Universal love

One love.

June 4, 2019

Love, the attraction of all things toward all things, is a universal language and underlying energy that keeps showing itself despite our best efforts to resist it. It is so simple that it is hard to teach, yet we all know love when we see it.

After all, there is not a Native, Hindu, Buddhist, Jewish, Islamic, or Christian way of loving. There is not a Methodist, Lutheran, or Orthodox way of running a soup kitchen. There is not a gay or straight way of being faithful, nor a Black or Caucasian way of hoping.

We all know positive flow when we see it, and we all recognize resistance and coldness when we feel it. All the rest are mere labels.

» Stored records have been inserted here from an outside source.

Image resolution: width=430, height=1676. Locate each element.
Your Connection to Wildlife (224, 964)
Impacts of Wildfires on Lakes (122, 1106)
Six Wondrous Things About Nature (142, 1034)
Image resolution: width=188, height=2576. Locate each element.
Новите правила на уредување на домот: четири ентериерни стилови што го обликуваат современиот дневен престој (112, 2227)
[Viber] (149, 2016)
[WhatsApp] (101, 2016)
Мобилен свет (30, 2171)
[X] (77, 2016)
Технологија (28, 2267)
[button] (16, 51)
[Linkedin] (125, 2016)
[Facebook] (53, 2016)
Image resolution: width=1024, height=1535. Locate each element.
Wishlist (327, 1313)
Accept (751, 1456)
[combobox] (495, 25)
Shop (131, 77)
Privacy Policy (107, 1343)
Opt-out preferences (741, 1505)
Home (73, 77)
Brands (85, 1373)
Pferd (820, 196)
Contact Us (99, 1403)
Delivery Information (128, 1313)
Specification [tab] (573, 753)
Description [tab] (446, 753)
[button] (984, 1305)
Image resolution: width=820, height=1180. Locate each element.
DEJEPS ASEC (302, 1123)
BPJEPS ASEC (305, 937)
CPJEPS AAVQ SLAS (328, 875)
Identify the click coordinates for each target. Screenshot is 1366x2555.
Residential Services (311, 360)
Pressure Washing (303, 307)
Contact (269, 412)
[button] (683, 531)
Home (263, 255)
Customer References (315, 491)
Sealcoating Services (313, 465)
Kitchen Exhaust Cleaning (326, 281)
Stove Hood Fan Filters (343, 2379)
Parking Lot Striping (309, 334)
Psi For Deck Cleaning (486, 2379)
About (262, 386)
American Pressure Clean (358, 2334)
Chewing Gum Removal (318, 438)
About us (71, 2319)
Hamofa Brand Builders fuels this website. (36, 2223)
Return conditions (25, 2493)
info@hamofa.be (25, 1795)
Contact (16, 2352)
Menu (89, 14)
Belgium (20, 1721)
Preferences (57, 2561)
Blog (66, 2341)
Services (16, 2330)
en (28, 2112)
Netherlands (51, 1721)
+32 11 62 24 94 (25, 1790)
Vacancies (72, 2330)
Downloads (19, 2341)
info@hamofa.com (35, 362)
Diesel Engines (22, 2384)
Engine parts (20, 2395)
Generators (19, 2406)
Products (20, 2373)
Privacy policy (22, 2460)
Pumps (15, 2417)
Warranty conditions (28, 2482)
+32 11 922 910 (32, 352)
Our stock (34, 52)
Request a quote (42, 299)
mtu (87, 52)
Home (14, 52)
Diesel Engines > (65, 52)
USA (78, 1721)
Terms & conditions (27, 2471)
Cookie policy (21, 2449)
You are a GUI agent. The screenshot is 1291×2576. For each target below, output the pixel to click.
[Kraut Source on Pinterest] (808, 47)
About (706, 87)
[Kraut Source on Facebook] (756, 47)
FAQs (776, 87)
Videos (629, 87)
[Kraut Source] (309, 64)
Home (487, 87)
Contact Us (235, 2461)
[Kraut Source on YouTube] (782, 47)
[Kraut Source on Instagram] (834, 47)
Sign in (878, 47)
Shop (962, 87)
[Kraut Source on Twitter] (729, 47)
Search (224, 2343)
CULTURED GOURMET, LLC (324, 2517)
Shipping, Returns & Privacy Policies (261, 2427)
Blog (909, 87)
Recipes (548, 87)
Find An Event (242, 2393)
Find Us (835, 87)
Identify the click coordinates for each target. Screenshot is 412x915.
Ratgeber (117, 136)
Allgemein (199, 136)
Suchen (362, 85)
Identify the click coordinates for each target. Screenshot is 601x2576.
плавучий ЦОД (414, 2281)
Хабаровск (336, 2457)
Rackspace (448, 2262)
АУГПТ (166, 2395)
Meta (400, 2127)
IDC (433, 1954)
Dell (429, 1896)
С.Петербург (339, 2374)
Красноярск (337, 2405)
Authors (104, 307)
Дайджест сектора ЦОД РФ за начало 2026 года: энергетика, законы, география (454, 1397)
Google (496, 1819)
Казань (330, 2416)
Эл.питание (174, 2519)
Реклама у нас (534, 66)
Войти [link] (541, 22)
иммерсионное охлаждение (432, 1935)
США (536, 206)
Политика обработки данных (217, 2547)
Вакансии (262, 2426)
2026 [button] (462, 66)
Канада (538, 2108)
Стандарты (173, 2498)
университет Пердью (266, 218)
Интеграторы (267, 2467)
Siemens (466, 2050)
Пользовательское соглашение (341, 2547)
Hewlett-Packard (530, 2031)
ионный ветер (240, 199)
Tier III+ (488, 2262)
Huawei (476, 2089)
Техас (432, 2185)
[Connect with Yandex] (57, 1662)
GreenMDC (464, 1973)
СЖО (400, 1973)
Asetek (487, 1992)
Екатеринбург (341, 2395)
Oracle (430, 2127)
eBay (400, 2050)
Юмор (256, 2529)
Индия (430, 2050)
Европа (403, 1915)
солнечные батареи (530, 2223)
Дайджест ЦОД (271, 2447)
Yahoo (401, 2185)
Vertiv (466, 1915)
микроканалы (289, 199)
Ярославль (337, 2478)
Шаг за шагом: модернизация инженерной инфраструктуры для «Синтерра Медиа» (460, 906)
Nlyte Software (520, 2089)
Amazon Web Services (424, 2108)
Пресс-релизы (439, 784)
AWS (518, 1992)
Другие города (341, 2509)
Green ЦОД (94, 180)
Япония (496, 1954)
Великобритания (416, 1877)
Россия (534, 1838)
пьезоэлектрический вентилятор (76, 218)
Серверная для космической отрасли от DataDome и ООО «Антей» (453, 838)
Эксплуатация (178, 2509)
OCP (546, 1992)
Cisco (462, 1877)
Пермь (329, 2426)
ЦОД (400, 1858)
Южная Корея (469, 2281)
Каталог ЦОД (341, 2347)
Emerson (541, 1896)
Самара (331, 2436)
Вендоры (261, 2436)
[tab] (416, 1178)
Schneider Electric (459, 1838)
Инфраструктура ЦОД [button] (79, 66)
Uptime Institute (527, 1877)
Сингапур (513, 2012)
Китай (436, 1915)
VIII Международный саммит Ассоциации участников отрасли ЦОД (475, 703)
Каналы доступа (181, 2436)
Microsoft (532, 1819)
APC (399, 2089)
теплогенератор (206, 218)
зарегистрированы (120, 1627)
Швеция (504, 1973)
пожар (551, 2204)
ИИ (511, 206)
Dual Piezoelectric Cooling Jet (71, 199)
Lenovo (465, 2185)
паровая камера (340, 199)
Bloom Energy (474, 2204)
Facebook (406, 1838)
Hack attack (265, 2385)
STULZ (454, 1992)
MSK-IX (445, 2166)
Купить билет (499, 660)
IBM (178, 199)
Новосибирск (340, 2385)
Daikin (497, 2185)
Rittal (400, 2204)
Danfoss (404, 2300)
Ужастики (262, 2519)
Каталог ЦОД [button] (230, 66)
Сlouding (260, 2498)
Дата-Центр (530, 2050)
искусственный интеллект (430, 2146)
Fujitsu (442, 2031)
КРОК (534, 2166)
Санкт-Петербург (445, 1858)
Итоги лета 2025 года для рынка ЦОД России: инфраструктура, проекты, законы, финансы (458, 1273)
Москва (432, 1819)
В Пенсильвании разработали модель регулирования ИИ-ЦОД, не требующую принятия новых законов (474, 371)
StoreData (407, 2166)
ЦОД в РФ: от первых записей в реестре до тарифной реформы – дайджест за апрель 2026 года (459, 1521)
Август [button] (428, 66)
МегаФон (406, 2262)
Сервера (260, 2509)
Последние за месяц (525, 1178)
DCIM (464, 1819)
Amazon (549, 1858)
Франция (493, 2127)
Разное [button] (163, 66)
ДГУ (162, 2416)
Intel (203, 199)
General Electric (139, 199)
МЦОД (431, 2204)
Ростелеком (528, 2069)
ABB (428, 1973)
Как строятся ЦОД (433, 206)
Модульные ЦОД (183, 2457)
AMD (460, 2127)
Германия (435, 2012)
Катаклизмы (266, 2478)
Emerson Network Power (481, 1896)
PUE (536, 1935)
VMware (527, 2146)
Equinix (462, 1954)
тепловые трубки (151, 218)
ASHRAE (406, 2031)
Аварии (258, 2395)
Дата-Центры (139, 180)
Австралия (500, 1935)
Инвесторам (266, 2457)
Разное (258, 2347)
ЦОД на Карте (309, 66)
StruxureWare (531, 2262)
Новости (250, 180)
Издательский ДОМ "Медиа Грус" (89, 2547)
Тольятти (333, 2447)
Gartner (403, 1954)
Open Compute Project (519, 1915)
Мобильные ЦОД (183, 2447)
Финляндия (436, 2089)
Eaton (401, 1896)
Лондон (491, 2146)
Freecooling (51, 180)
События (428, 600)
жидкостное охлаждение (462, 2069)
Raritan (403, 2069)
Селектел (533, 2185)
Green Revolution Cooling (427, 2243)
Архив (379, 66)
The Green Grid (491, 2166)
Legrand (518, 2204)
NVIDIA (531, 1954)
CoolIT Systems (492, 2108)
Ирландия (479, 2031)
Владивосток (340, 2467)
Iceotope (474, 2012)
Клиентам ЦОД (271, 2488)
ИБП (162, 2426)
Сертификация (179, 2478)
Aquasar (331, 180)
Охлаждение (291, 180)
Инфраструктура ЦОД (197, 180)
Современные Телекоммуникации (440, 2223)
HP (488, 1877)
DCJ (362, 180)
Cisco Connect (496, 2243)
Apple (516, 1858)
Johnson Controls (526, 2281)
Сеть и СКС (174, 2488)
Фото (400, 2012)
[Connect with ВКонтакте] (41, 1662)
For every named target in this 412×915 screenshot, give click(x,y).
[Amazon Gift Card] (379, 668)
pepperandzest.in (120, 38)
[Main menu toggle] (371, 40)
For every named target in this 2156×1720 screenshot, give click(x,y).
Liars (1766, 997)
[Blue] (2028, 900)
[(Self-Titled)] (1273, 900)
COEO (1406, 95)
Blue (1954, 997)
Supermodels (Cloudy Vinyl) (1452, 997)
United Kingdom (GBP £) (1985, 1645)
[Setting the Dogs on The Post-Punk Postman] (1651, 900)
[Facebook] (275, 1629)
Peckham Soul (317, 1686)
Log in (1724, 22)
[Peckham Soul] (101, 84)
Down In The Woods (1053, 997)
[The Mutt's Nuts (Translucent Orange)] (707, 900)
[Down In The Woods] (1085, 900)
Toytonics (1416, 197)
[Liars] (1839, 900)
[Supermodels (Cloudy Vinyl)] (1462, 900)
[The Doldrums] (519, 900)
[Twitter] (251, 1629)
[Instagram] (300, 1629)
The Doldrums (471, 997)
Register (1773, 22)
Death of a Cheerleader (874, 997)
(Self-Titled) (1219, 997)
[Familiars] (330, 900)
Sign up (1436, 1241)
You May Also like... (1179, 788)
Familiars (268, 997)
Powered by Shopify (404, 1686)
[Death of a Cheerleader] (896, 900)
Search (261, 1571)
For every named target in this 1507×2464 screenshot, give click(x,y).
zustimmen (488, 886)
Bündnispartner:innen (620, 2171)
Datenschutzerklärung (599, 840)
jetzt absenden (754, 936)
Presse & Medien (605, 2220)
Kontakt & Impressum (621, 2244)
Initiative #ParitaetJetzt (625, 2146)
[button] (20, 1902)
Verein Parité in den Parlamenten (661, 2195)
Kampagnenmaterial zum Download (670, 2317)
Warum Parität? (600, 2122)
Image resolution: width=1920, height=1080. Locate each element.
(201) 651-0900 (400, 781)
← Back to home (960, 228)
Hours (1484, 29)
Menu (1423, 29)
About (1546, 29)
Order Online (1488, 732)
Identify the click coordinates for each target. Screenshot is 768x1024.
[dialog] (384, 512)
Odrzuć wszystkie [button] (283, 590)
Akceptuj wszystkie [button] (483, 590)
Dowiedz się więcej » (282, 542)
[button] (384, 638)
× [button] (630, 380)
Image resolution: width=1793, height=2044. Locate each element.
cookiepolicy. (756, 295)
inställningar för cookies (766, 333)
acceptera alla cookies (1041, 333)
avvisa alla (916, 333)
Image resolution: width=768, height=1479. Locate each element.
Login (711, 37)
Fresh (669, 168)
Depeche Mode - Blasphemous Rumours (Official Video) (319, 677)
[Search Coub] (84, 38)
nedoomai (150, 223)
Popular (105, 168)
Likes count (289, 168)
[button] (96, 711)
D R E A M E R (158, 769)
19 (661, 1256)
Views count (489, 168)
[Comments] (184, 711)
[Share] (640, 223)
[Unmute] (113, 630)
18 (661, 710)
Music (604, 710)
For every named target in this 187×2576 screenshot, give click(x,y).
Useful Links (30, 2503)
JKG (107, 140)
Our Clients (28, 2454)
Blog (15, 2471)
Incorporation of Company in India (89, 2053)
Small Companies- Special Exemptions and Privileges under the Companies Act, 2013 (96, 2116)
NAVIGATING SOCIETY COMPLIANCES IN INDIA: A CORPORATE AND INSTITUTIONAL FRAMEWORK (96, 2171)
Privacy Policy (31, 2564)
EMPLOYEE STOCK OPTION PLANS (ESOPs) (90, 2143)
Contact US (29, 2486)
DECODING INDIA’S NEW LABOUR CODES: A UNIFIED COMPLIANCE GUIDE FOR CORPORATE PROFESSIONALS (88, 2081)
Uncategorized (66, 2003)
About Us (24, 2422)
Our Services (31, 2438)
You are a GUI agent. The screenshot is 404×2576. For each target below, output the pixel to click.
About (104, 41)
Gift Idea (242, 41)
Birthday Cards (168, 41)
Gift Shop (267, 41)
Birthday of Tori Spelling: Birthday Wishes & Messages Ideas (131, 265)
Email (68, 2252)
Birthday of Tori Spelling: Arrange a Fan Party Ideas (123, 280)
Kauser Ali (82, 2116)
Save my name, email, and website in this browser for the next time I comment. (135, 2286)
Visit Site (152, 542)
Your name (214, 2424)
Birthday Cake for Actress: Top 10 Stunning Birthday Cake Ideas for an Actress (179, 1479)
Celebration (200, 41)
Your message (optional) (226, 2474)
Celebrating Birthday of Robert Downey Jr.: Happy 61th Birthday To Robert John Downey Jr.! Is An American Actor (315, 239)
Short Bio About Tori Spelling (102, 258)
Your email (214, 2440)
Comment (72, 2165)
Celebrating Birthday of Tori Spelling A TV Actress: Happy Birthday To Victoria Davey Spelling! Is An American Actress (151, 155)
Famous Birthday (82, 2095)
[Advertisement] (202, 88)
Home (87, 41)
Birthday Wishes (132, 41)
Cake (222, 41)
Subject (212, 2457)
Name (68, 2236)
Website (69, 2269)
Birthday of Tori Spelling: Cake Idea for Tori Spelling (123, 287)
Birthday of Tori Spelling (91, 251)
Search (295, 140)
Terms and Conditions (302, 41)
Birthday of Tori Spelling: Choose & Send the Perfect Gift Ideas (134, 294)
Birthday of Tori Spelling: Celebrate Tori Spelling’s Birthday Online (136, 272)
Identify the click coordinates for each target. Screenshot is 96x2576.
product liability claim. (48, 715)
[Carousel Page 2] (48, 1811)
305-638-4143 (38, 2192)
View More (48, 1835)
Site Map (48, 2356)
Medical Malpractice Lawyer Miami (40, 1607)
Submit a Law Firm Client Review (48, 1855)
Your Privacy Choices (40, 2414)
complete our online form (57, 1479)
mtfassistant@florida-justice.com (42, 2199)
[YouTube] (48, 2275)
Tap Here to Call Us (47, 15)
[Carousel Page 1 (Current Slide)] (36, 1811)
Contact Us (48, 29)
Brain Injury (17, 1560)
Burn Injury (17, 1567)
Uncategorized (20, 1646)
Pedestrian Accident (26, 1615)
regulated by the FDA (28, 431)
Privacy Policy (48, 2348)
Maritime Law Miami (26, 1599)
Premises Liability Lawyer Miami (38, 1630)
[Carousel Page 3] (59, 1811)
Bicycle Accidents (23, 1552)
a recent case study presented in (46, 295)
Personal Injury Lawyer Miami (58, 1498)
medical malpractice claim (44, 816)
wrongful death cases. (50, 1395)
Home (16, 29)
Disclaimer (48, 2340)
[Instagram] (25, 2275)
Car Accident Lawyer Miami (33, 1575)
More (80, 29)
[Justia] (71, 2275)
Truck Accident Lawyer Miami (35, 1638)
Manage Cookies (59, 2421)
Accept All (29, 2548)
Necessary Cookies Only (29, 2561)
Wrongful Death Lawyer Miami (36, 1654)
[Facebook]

When we are truly “in love,” we move out of our small, individual selves to unite with another, whether in companionship, friendship, marriage, or any other trustful relationship.

For Pierre Teilhard de Chardin (1881–1955), a French Jesuit priest who trained as a paleontologist and geologist, love is “the very physical structure of the Universe.”  That is a very daring statement, especially for a scientist to make. Yet for Teilhard, gravity, atomic bonding, orbits, cycles, photosynthesis, ecosystems, force fields, electromagnetic fields, sexuality, human friendship, animal instinct, and evolution all reveal an energy that is attracting all things and beings to one another, in a movement toward ever greater complexity and diversity—and yet ironically also toward unification at ever deeper levels. This energy is quite simply love under many different forms. 

(Please, use another word..energy…flow…Gaia…if it works better for you.)

-Fr. Richard Rohr, Center for Action & Contemplation

[Pierre Teilhard de Chardin, “Sketch of a Personal Universe,” Human Energy, trans. J. M. Cohen (Harcourt Brace Jovanovich: 1962), 72.]

…unfolding what is within.

April 29, 2018

The physical structure of the universe is love.

—Pierre Teilhard de Chardin (1881-1955) 

 

Wrapped within young leaves: the sound of water.

—Soseki

 

”Our gift already unfolded. Embedded in the seed is the blossom. embedded in the womb is the child fully grown. Embedded in the impulse to care is the peace of love realized. Embedded in the edge of risk and fear is the authenticity that makes life worth living.

For as dust owes its path to wind, we, as human beings, are asked to acknowledge that something larger encircles us and prompts us to unfold.

There is a gravity of spirit that pulls the essence of who we are into being. Our job, like all our sister creatures, is to find the abundance of air and water and light, and to unfold what is already within us.”